Getting back to my earlier point, the weakest links in the episode are the humans controlling the park plot wise. The writers spend a lot of time getting us invested in Dolores (played by Evan Rachel Wood, who is wonderful), who is the oldest host in the park of the hosts, but other characters got so little focus/screen time I don’t even remember their names. The only other character I could recall without looking them up was the creator of Westworld, Robert Ford, played by Anthony Hopkins.

I found Ford a bit too creepy to ignore when he was onscreen—in fact, I’m willing to put money on a plot point that he’ll be revealed as an android at some point. When we’re introduced to him, he’s sitting in a partially flooded sub-basement, talking to an older model of host. (I’m guessing an eerie sub-basement will be a terrifying set piece for androids killing humans when a revolution eventually comes around.)  The basement appears to be a dumping ground for broken hosts; it’s essentially the Island of Misfit Toys, but for androids—all of whom are naked, except for the one Ford is talking to.

Which is a great segway into my other big issue with “Westworld”: it suffers from the same gratuitous nudity and sexual violence which, for some reason, is mandatory box–check for an HBO program. Now, on the nudity front, to be fair, there are plenty of nude male hosts shown, but the emphasis is different. The men are shot clinically, if that makes sense; they’re sitting down with any not–PG–13 body parts covered. Whenever women appear nude there’s a more a suggestive tone; in one shot, a female host poses seductively while wearing only a corset. Even in the creepy sub-basement reveal of what seems to be hundreds of naked hosts there were definitely more naked women than men. There’s nothing wrong with nudity in and of itself, but the presentation here definitely favors a heterosexual male gaze, as there is nary a penis in sight which might ruin it.

Sexual violence is represented on the show, though not in such a fashion where I think it’s the critique and exploration of the subject the writer’s intend. There was an article written in July where one of the “Westworld” executive producers, Lisa Joy, talked about sexual violence on the show in terms of “exploring the crime, establishing the crime and the torment of the characters within this story and exploring their stories hopefully with dignity and depth.” Based on the pilot, I’m not seeing how that will come into play. The hosts have their memories wiped every night, so androids who experience sexual violence  can’t process what’s happened to them, can’t recover from it because they didn’t know it happened. The androids have no idea they are not human, the world they inhabit is real, they are real and experience the same range of emotions humans do. I believe Joy when she says she doesn’t want to fetishize sexual violence, but, based on the pilot, I am not optimistic that an actual and worthwhile narrative about rape will occur.
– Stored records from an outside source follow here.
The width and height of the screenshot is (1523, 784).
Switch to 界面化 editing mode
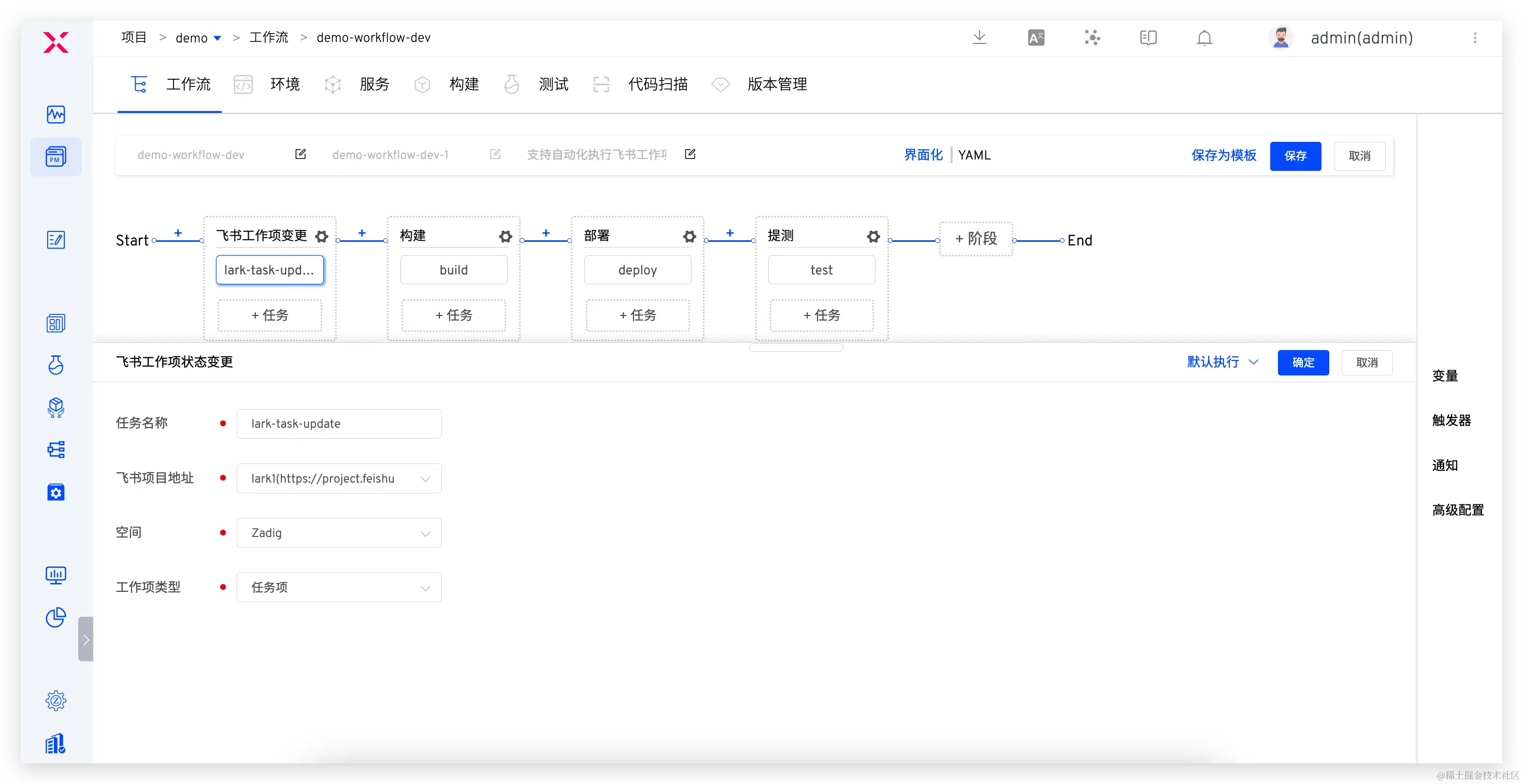click(923, 155)
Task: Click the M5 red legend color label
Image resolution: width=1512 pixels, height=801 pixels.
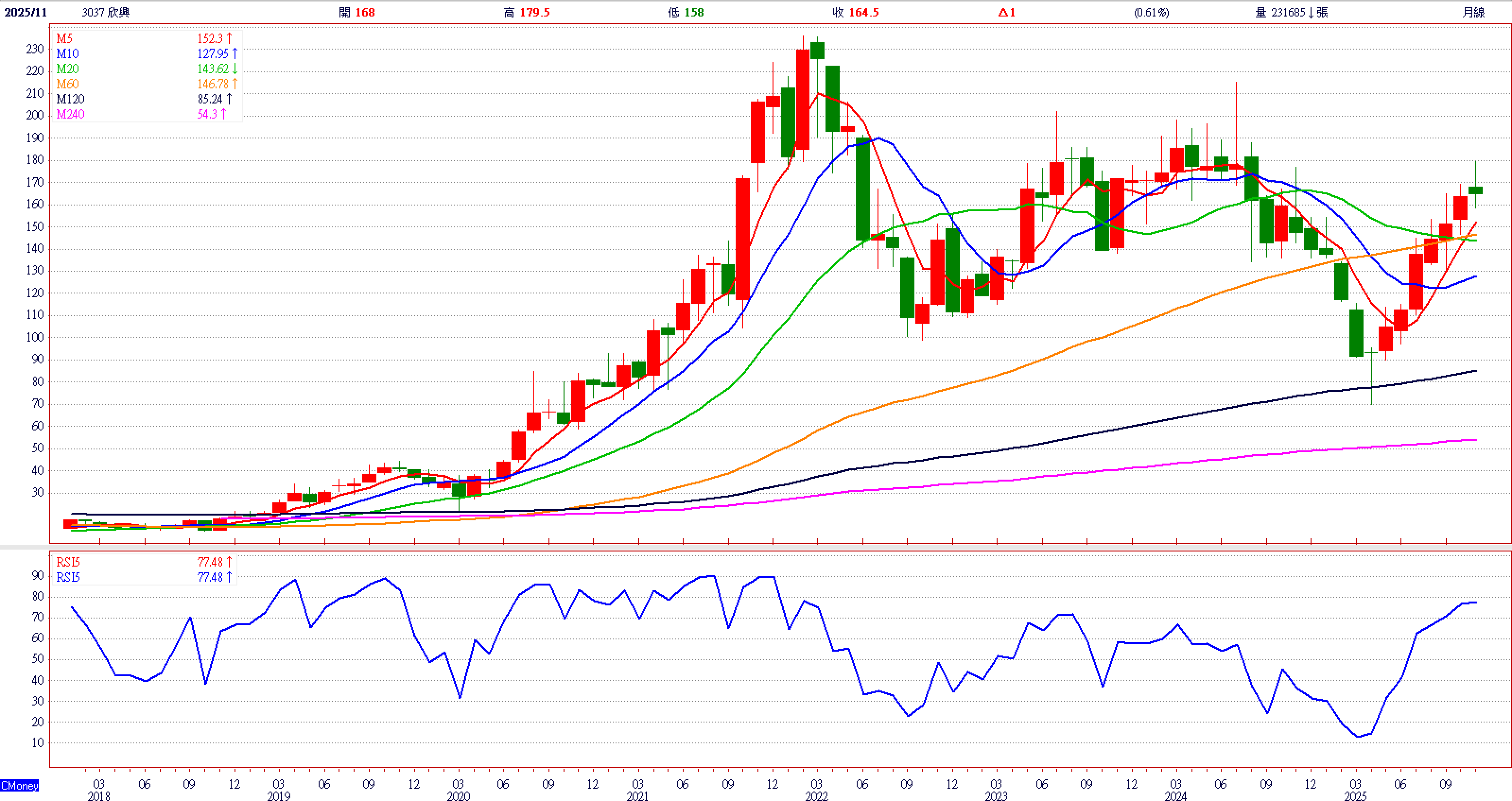Action: pos(65,39)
Overall, despite my extended critique, I did like the pilot. I know it doesn’t sound like it, but I did. And it’s because I liked it, because I want to love the show, that I am being harsh. It’s too early for me to declare doom and gloom, but aside from my major issue with the treatment of women, I think the concept is very interesting. There’s a lot of potential story threads to tug on, exploring artificial intelligence, humanity, control, and what happens when those elements come into conflict. It’s also a beautiful show in terms of the visuals and locations; HBO money buys a lot of pretty scenery. However, without some additional character development on the human front, I’ll be rooting for the androids when the revolution comes.